■ Requirement
Please find every line in the records below that contains the word "dropdown", and copy it.
——
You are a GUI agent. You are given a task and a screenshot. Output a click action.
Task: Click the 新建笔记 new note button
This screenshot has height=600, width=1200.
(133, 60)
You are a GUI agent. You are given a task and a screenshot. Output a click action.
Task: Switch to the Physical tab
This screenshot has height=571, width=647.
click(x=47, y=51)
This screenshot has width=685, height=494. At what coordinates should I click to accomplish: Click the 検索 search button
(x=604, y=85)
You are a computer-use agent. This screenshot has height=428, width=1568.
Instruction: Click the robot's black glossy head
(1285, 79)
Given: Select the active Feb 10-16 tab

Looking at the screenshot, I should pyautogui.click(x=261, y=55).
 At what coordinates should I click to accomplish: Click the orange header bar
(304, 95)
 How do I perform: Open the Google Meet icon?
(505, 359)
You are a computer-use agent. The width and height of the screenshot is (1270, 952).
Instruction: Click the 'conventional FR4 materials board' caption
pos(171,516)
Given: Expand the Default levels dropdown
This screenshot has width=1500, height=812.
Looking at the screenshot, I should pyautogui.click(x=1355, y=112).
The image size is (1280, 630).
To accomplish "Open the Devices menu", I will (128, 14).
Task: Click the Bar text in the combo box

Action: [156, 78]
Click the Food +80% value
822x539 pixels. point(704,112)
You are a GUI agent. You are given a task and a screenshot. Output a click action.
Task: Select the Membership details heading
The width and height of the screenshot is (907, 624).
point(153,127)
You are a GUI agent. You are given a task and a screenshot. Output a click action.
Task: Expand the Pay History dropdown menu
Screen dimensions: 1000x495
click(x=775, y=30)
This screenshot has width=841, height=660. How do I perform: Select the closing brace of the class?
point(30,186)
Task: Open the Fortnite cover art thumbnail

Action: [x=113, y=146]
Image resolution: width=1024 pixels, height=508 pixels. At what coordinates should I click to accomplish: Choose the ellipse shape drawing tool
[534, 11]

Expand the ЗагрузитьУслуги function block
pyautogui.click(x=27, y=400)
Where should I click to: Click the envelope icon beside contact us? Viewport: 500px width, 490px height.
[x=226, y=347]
——
■ Written solution
Given: Expand the Default levels dropdown
Task: Expand the Pay History dropdown menu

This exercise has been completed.